*** Block opens ***

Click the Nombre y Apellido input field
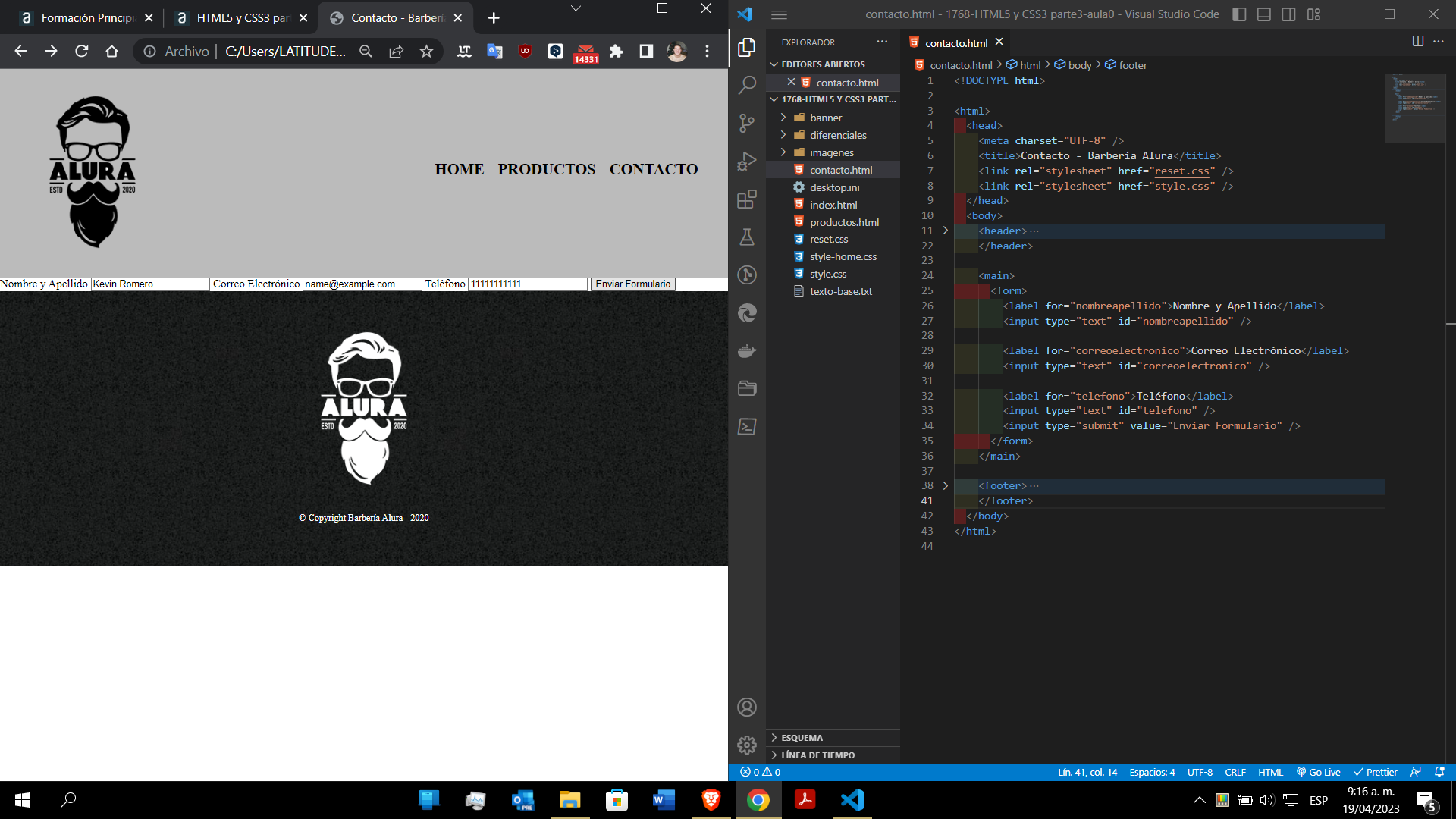The width and height of the screenshot is (1456, 819). pyautogui.click(x=150, y=284)
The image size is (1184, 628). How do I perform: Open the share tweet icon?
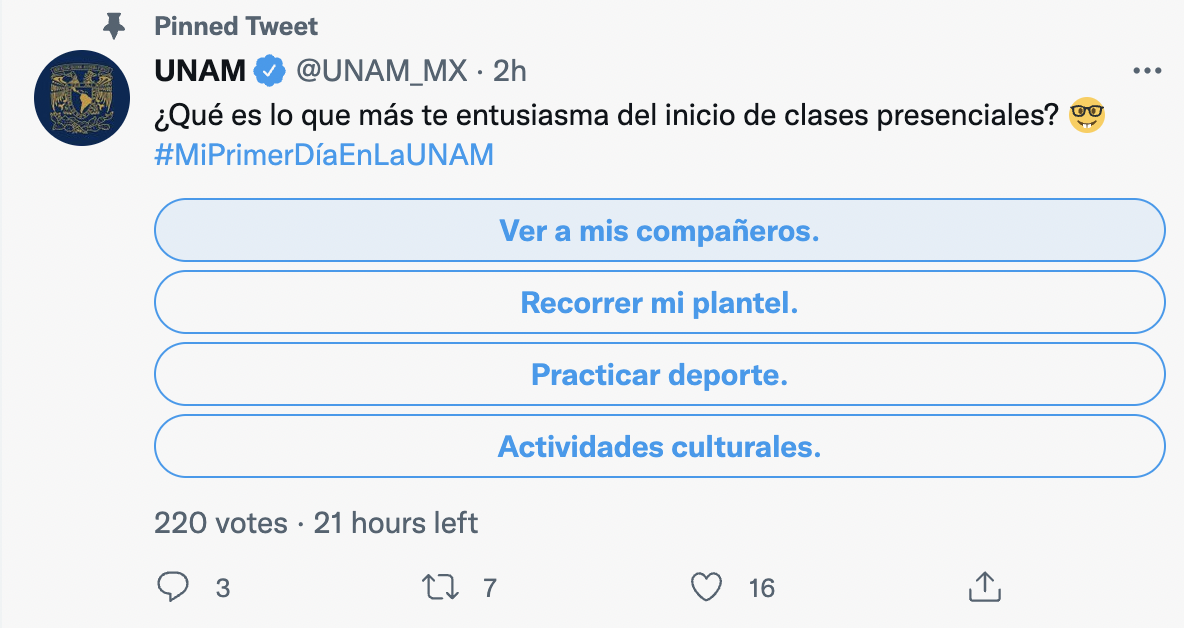pyautogui.click(x=985, y=586)
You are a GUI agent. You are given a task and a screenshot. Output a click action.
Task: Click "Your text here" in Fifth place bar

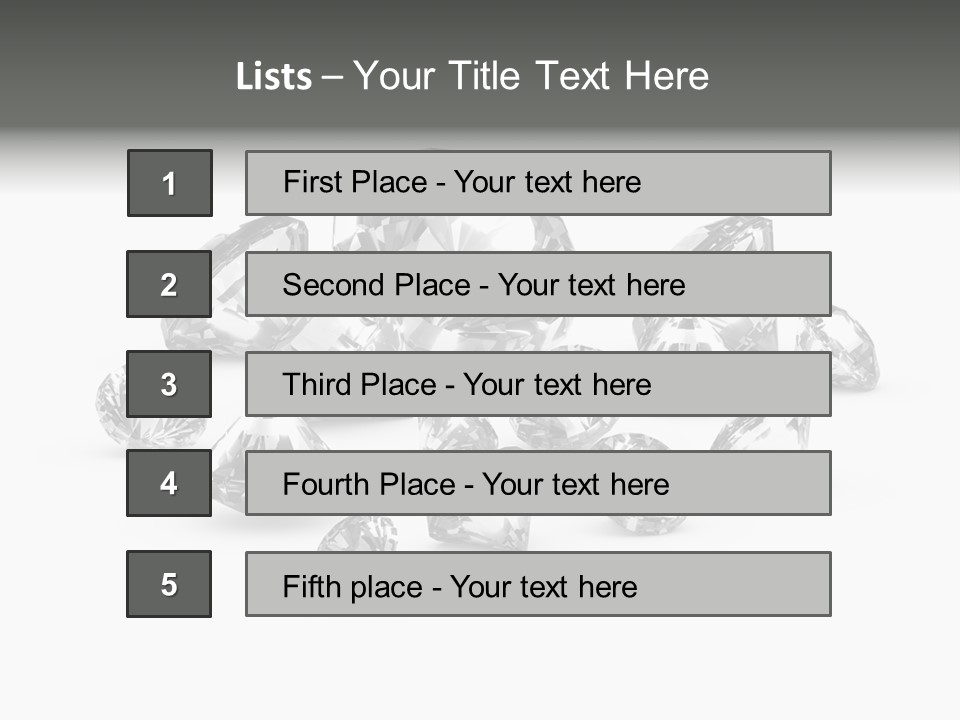click(x=543, y=586)
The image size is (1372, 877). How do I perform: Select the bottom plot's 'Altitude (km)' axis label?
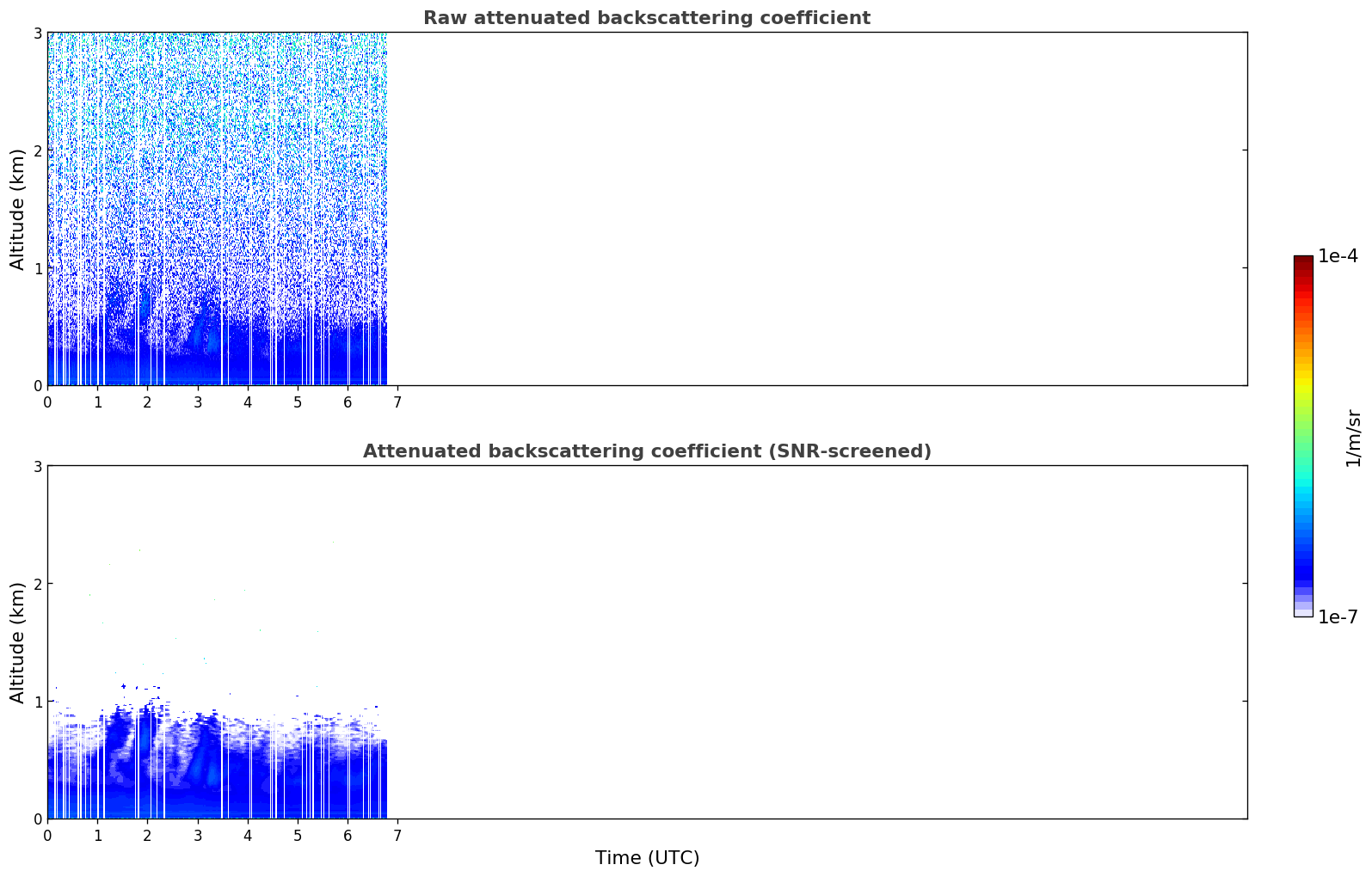pos(17,642)
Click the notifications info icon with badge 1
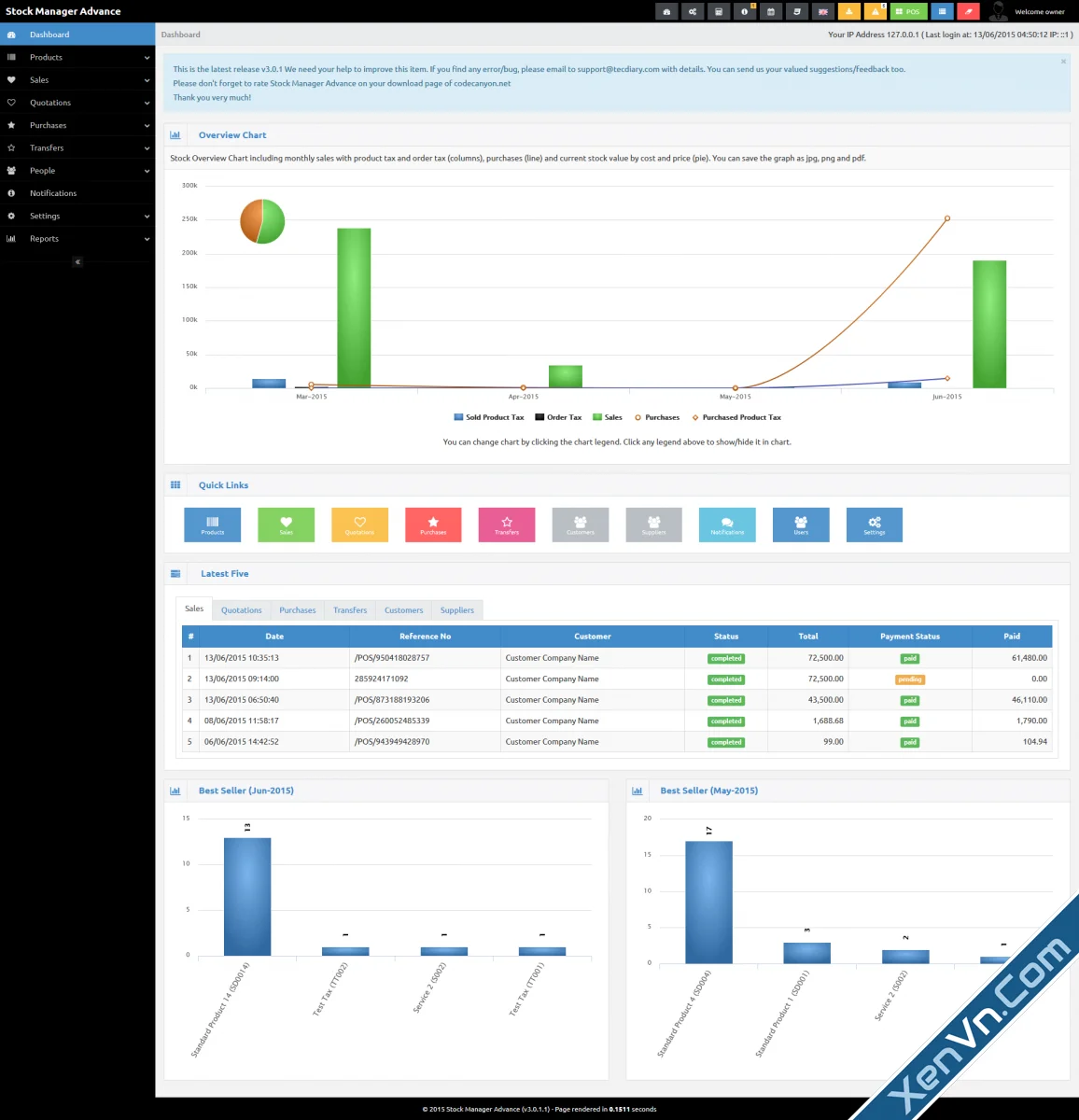This screenshot has width=1079, height=1120. click(x=744, y=11)
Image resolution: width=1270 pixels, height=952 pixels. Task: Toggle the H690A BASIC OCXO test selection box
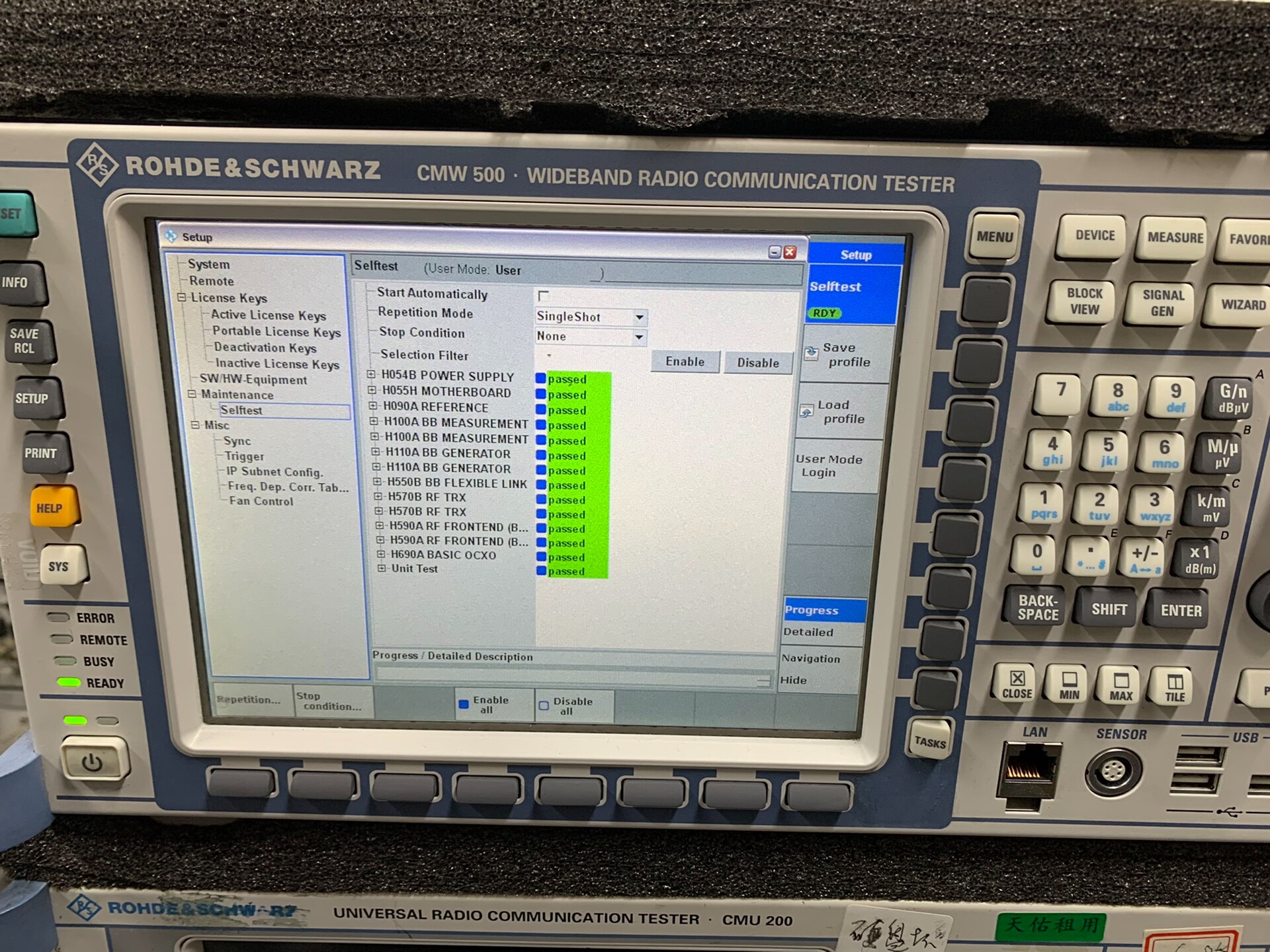tap(542, 557)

*** Block closes ***

Without the pictures, extract every entry verbatim.

- Result of this task:
Click the Nombre y Apellido input field
The width and height of the screenshot is (1456, 819). pyautogui.click(x=150, y=284)
The image size is (1184, 628). How do I perform: Open the share tweet icon?
pyautogui.click(x=985, y=586)
You are a GUI agent. You are given a task and a screenshot. Output a click action.
Task: Click "Your text here" in Fifth place bar

click(x=543, y=586)
The image size is (1372, 877). How do I perform: Select the bottom plot's 'Altitude (km)' axis label?
pos(17,642)
Click the notifications info icon with badge 1
This screenshot has width=1079, height=1120. click(x=744, y=11)
Image resolution: width=1270 pixels, height=952 pixels. Task: Toggle the H690A BASIC OCXO test selection box
tap(542, 557)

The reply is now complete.